-- Source data --
◆ ◆ ◆ ◆ ◆

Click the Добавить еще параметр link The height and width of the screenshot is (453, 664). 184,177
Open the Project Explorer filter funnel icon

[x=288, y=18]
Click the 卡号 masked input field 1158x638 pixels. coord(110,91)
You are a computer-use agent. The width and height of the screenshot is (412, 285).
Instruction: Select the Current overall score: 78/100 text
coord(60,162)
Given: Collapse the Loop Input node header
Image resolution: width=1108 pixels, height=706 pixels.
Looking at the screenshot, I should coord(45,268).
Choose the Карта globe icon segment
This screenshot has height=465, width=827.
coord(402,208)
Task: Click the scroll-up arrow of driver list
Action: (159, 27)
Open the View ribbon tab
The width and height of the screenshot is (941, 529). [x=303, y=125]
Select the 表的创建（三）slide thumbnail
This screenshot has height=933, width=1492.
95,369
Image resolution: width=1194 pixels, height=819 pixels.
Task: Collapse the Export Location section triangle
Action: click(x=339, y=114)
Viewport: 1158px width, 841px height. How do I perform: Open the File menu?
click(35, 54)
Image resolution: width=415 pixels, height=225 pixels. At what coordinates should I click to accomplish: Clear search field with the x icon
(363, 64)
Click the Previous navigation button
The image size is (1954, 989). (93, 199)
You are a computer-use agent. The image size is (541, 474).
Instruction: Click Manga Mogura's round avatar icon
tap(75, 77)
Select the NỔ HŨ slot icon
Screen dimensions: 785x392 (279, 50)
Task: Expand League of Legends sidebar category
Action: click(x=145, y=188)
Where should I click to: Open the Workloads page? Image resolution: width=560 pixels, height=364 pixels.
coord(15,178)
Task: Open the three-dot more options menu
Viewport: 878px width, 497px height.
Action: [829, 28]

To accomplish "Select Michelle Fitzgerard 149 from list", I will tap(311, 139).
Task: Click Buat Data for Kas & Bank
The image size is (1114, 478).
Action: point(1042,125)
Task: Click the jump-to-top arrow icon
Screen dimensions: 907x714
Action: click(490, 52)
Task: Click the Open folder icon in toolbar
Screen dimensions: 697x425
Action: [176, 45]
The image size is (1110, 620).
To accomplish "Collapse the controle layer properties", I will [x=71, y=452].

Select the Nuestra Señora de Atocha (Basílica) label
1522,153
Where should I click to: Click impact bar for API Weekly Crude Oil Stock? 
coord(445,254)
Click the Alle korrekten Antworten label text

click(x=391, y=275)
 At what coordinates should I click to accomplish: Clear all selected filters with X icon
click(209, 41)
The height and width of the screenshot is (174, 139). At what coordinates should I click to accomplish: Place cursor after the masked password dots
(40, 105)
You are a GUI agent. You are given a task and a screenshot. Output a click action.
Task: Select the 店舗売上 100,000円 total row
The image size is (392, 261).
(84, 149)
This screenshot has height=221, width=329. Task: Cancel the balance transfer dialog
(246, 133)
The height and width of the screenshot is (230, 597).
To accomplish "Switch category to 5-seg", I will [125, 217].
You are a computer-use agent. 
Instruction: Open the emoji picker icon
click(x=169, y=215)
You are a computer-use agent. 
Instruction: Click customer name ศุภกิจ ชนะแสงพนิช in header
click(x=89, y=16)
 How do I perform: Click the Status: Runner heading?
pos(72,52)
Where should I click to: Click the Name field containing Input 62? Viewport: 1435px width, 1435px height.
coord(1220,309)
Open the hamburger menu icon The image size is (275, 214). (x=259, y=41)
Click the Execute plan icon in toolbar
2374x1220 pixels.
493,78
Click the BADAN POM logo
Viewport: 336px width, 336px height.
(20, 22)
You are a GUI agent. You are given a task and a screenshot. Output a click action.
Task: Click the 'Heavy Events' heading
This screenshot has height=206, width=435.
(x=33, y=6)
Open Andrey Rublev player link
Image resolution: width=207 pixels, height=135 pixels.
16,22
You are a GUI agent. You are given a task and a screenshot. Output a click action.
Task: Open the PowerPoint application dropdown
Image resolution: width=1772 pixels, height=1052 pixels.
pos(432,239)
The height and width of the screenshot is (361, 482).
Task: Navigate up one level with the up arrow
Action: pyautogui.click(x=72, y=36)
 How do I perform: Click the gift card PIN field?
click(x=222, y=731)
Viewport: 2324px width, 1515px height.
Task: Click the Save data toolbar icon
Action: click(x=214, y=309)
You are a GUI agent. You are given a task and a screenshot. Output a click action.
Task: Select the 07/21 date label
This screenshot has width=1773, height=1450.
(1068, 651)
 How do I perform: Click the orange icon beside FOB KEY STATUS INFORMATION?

◆ ◆ ◆ ◆ ◆

-- Request --
List every line of the source data above that contains the string "link".

-- Exercise result --
Click the Добавить еще параметр link The height and width of the screenshot is (453, 664). 184,177
Open Andrey Rublev player link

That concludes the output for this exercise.